In short, the ultra-competitive, brutal politics of the Far Right is not only foul, morally, but is a recipe for suicide. This seems obvious – and if, as I have often argued, most human beings are both sensible and nice, the present popularity of Farage et al is hard to explain. The standard explanation is that in times of stress people tend to turn to “strong” leaders which is what the hyper-aggressive and mouthy leaders of the Far Right seem to offer. I am inclined pretentiously to quote Yeats, the great W B, who wrote most famously in The Second Coming in the wake of World War I:
“Things fall apart; the centre cannot hold”
The centre is, or should be, moral principle.
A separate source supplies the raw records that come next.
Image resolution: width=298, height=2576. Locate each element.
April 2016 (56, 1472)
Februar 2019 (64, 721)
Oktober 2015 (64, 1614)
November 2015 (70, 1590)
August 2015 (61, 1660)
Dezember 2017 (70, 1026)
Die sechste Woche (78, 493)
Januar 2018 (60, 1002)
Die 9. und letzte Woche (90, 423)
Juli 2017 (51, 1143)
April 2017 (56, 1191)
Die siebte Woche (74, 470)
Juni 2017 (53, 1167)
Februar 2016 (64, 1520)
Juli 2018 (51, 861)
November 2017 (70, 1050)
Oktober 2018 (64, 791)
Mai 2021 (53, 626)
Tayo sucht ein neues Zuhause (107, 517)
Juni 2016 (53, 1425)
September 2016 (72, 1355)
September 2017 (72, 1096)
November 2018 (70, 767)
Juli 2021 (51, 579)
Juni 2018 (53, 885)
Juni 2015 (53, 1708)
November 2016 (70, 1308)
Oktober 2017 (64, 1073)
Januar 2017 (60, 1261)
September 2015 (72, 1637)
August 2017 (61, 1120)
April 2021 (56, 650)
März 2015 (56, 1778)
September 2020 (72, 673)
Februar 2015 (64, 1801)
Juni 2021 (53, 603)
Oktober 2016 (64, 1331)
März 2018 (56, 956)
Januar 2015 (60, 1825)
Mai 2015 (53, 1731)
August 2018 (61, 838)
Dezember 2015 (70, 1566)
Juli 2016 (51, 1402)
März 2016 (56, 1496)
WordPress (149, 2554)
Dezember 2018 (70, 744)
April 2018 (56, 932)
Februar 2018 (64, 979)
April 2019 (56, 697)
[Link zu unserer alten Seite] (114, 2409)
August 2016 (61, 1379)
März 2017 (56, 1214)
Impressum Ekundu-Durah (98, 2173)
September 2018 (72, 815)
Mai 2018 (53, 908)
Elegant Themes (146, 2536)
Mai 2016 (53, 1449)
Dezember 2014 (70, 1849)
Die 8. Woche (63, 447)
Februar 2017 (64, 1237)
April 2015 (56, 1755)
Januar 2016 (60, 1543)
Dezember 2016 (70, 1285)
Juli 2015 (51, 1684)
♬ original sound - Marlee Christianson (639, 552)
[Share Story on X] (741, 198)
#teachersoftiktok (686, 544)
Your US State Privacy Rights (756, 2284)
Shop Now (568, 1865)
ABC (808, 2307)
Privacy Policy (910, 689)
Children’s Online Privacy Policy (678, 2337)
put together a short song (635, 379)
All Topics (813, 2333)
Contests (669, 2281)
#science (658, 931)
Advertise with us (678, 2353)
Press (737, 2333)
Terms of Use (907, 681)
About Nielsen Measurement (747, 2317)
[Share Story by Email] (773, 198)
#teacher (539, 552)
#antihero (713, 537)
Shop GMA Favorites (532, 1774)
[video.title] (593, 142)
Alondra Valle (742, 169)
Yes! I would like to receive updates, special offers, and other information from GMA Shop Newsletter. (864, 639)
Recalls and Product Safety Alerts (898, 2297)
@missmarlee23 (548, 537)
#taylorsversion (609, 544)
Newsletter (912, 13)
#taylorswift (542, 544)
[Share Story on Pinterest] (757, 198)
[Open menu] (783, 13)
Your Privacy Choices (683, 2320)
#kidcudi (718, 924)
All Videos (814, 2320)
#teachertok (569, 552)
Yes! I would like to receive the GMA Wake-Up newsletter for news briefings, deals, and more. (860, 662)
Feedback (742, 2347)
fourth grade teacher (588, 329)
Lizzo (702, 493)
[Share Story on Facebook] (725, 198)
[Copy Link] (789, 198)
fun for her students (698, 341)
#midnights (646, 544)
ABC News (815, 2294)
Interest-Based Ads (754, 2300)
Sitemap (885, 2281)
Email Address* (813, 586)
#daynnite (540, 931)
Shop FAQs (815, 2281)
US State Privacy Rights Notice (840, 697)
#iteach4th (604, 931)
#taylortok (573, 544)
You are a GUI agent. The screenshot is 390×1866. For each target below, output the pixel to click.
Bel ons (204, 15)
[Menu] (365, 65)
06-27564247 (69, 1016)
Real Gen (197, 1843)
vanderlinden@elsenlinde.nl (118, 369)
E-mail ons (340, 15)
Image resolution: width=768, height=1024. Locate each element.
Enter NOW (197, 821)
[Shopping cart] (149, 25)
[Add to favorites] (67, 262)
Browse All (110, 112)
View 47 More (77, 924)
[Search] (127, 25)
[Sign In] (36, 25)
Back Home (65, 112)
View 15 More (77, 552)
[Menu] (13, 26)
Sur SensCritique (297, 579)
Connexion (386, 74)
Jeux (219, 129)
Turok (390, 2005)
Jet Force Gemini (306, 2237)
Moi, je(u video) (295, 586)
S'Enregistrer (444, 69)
When that is abandoned, and the fate of the world is left to the “free” market, and anything goes provided it succeeds in the short term, then of course the centre cannot hold.
All in all, then I suggest that what the 2026 elections really tell us is that conventional politics is no longer fit for purpose; and it is not fit for purpose because politics as a whole is no longer rooted (if it ever was) in the Bedrock Principles of Ecology and Morality. As it stands, in short, politics is a bubble. It dominates our lives and infiltrates our minds but it does not properly address the issues that really matter. Truly we need to re-think the world from first principles. We really do need the Renaissance.